* _Provided information_:
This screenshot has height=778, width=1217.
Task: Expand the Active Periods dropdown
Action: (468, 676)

* * *

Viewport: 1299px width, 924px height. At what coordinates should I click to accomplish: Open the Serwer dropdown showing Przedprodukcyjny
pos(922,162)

* _Exercise task_:
Pull out everything in the data from the line containing "This screenshot has height=778, width=1217." down to the line containing "Action: (468, 676)", both of those lines included, and copy it character for character.

* _Reply_:
This screenshot has height=778, width=1217.
Task: Expand the Active Periods dropdown
Action: (468, 676)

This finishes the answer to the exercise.